Segment Start: Information

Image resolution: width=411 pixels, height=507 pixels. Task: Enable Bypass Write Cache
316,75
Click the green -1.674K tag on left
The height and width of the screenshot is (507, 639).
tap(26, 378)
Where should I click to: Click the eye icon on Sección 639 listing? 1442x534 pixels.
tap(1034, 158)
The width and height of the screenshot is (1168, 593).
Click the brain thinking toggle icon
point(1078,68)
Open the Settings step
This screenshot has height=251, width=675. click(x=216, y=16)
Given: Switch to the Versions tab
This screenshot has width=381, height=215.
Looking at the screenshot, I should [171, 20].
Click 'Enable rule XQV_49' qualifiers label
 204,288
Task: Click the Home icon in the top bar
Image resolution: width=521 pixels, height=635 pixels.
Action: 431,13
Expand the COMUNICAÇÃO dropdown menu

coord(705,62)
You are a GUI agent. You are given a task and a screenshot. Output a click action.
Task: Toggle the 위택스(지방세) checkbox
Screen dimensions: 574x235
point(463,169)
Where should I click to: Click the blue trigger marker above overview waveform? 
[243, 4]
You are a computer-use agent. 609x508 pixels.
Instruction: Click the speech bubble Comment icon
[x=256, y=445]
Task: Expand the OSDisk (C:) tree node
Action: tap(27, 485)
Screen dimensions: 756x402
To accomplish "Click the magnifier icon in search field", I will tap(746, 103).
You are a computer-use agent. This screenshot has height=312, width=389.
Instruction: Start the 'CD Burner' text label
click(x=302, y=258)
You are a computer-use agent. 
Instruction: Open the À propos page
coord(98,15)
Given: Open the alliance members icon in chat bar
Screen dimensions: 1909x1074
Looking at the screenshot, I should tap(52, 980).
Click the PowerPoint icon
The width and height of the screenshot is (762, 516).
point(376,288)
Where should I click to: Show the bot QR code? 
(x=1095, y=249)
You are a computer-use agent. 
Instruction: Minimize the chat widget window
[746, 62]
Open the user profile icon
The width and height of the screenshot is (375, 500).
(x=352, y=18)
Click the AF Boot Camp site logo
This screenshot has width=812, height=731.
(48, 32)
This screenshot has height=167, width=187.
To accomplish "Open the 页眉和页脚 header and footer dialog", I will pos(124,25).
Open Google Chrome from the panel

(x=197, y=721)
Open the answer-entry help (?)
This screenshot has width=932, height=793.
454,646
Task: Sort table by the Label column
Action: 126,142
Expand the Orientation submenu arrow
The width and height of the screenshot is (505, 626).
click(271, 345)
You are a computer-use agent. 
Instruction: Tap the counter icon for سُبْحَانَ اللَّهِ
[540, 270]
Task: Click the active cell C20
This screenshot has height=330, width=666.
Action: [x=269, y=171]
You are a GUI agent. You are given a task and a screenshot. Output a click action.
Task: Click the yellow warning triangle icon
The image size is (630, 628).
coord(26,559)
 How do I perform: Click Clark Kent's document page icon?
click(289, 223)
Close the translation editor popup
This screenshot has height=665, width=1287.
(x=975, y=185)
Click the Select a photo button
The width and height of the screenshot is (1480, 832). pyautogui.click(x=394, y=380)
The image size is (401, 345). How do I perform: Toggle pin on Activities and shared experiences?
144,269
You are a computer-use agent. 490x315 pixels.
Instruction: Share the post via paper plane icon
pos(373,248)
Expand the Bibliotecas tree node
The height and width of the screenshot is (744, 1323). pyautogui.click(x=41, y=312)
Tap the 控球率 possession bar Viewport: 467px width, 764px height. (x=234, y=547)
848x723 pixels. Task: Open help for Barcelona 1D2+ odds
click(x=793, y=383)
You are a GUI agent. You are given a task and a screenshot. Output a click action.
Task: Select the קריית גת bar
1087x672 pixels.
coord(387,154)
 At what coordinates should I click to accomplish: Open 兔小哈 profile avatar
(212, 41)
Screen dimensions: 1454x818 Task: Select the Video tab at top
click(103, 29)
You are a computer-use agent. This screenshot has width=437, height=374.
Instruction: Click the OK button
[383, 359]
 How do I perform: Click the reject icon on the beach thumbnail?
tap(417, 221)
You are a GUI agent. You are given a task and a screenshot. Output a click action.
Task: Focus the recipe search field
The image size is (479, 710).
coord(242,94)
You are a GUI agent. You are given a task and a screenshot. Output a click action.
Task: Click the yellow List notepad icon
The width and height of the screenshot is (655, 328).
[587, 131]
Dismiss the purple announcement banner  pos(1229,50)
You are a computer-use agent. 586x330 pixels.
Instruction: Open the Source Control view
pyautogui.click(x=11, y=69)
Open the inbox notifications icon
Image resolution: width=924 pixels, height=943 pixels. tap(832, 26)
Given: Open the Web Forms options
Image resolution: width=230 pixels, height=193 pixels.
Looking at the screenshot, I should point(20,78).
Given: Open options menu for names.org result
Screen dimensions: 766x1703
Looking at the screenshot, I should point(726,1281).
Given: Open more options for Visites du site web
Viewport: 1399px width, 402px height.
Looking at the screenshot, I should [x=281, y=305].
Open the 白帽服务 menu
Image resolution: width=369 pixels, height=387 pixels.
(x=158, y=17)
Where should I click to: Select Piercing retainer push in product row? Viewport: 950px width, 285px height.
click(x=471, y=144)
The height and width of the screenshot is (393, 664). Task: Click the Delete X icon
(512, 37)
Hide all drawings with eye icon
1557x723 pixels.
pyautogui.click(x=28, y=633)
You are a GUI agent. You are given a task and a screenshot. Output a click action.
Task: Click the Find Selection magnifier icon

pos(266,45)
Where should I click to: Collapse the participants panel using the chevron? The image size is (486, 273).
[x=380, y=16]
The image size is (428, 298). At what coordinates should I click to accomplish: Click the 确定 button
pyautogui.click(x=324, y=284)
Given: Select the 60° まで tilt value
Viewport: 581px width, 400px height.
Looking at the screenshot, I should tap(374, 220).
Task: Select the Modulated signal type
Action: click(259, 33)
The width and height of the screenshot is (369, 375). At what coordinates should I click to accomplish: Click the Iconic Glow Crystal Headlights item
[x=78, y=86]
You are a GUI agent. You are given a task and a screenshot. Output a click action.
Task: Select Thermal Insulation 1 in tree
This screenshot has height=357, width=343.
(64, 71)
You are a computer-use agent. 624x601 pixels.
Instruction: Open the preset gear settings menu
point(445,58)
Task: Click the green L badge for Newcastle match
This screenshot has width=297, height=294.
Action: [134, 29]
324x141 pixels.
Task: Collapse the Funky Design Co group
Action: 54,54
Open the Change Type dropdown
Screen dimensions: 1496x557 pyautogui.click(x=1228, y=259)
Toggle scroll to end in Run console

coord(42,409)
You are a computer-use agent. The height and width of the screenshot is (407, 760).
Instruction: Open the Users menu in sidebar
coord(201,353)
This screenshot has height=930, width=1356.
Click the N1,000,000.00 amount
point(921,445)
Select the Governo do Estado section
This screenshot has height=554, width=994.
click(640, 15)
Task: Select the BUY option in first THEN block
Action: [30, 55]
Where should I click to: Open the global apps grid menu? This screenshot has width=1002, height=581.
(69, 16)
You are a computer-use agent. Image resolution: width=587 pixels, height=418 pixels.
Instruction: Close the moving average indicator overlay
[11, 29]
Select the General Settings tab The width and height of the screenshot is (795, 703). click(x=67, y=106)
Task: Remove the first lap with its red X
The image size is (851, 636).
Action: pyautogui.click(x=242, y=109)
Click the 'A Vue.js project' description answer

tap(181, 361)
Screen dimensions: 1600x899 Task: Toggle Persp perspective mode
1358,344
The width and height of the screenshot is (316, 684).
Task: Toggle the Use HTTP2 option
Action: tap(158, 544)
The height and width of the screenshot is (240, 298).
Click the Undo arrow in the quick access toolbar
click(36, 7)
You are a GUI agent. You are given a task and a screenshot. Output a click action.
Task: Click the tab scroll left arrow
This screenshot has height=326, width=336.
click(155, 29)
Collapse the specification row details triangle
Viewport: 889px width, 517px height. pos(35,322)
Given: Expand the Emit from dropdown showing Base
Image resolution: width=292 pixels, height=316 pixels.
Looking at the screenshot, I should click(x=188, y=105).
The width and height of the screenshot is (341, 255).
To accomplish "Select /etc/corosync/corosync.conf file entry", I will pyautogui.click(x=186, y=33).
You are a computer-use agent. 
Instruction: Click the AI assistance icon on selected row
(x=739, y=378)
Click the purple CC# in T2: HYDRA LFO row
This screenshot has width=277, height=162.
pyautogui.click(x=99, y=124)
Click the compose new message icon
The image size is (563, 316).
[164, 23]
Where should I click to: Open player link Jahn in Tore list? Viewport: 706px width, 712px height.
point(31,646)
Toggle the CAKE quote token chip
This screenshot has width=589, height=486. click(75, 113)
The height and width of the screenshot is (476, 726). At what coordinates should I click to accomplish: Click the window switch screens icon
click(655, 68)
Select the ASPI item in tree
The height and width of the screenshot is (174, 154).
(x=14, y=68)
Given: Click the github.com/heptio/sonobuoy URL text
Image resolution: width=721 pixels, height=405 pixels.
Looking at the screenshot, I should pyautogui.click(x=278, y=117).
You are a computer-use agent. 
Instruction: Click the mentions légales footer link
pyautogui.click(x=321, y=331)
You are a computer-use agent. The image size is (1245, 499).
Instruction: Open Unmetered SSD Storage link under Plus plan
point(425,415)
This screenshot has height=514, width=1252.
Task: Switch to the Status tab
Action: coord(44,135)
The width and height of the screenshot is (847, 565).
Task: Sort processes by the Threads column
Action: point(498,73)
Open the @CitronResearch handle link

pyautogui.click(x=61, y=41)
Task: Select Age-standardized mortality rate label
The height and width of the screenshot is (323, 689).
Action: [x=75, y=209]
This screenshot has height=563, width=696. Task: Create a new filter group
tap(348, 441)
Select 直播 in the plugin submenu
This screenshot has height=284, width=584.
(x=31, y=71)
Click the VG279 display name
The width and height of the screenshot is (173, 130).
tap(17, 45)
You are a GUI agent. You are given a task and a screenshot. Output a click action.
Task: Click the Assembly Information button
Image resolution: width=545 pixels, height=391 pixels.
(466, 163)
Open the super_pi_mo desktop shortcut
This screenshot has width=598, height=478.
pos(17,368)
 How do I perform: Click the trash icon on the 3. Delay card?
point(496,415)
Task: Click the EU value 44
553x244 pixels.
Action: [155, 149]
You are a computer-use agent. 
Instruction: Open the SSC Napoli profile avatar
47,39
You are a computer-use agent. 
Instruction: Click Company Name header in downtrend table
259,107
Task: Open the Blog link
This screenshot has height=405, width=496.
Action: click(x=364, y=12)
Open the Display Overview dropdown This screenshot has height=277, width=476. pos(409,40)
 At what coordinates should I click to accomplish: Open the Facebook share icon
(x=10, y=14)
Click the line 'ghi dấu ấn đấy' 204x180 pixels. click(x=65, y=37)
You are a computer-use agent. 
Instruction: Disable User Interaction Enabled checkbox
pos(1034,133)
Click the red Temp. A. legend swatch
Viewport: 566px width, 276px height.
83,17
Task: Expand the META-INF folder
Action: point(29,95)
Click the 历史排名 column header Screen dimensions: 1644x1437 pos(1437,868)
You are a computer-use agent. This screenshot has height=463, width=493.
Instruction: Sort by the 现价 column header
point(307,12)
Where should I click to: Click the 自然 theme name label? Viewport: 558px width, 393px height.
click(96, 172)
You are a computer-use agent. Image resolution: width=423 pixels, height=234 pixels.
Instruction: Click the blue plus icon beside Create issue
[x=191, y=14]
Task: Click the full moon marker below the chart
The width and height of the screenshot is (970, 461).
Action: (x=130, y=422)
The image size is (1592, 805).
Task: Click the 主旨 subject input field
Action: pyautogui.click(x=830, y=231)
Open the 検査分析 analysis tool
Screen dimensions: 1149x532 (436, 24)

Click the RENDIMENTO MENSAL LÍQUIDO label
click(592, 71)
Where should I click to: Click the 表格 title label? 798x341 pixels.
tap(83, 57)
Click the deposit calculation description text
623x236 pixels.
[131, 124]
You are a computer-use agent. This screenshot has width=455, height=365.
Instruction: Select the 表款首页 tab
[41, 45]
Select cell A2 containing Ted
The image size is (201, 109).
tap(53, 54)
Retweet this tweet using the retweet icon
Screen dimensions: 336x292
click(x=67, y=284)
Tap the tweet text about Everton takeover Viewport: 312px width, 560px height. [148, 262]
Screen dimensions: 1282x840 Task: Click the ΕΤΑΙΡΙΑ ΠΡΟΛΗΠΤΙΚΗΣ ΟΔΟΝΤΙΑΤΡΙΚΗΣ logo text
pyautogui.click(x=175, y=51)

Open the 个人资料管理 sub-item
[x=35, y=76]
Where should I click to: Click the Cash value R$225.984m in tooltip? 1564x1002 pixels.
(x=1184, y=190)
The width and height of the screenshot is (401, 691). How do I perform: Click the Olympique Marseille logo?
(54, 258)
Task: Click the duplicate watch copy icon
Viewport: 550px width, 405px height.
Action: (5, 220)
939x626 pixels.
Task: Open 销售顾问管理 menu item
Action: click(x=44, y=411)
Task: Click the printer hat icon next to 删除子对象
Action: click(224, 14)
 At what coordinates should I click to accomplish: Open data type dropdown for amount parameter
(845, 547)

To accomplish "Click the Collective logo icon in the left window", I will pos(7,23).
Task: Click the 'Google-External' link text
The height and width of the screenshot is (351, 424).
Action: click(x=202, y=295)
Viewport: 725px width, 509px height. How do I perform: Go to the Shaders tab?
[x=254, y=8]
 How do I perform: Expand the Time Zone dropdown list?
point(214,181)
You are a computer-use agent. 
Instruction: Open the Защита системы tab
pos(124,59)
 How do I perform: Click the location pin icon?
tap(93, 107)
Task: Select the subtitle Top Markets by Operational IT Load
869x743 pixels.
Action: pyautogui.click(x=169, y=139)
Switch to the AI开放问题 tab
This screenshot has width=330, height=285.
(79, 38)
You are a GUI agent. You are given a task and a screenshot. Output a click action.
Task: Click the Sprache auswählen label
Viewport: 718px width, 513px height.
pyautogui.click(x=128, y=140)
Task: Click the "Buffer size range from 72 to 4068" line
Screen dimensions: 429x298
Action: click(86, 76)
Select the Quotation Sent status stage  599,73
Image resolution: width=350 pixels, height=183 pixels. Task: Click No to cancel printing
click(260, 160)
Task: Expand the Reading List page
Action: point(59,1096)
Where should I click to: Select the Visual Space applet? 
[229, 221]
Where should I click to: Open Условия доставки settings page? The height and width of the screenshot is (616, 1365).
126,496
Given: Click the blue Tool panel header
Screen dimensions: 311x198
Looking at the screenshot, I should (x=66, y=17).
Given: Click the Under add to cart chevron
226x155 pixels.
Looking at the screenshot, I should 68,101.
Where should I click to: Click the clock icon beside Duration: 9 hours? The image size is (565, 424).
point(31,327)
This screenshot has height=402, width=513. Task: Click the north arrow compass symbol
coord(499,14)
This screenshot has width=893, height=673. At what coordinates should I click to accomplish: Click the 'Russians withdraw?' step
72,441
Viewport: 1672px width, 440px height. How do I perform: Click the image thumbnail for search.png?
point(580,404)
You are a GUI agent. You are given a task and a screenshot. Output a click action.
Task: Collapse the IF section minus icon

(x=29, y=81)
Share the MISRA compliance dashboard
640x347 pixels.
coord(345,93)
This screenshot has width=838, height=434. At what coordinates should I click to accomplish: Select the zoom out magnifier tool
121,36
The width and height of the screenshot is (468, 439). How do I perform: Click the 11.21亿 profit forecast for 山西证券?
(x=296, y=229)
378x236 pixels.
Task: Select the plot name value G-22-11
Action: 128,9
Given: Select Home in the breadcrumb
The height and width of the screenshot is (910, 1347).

Segment End: Information

- **What to do**:
Would you please copy, word for word, everything above from the line containing "Tap the tweet" down to the line containing "Task: Select the subtitle", those two lines included?

- **Output for this task**:
Tap the tweet text about Everton takeover Viewport: 312px width, 560px height. [148, 262]
Screen dimensions: 1282x840 Task: Click the ΕΤΑΙΡΙΑ ΠΡΟΛΗΠΤΙΚΗΣ ΟΔΟΝΤΙΑΤΡΙΚΗΣ logo text
pyautogui.click(x=175, y=51)

Open the 个人资料管理 sub-item
[x=35, y=76]
Where should I click to: Click the Cash value R$225.984m in tooltip? 1564x1002 pixels.
(x=1184, y=190)
The width and height of the screenshot is (401, 691). How do I perform: Click the Olympique Marseille logo?
(54, 258)
Task: Click the duplicate watch copy icon
Viewport: 550px width, 405px height.
Action: (5, 220)
939x626 pixels.
Task: Open 销售顾问管理 menu item
Action: click(x=44, y=411)
Task: Click the printer hat icon next to 删除子对象
Action: click(224, 14)
 At what coordinates should I click to accomplish: Open data type dropdown for amount parameter
(845, 547)

To accomplish "Click the Collective logo icon in the left window", I will pos(7,23).
Task: Click the 'Google-External' link text
The height and width of the screenshot is (351, 424).
Action: click(x=202, y=295)
Viewport: 725px width, 509px height. How do I perform: Go to the Shaders tab?
[x=254, y=8]
 How do I perform: Expand the Time Zone dropdown list?
point(214,181)
You are a computer-use agent. 
Instruction: Open the Защита системы tab
pos(124,59)
 How do I perform: Click the location pin icon?
tap(93, 107)
Task: Select the subtitle Top Markets by Operational IT Load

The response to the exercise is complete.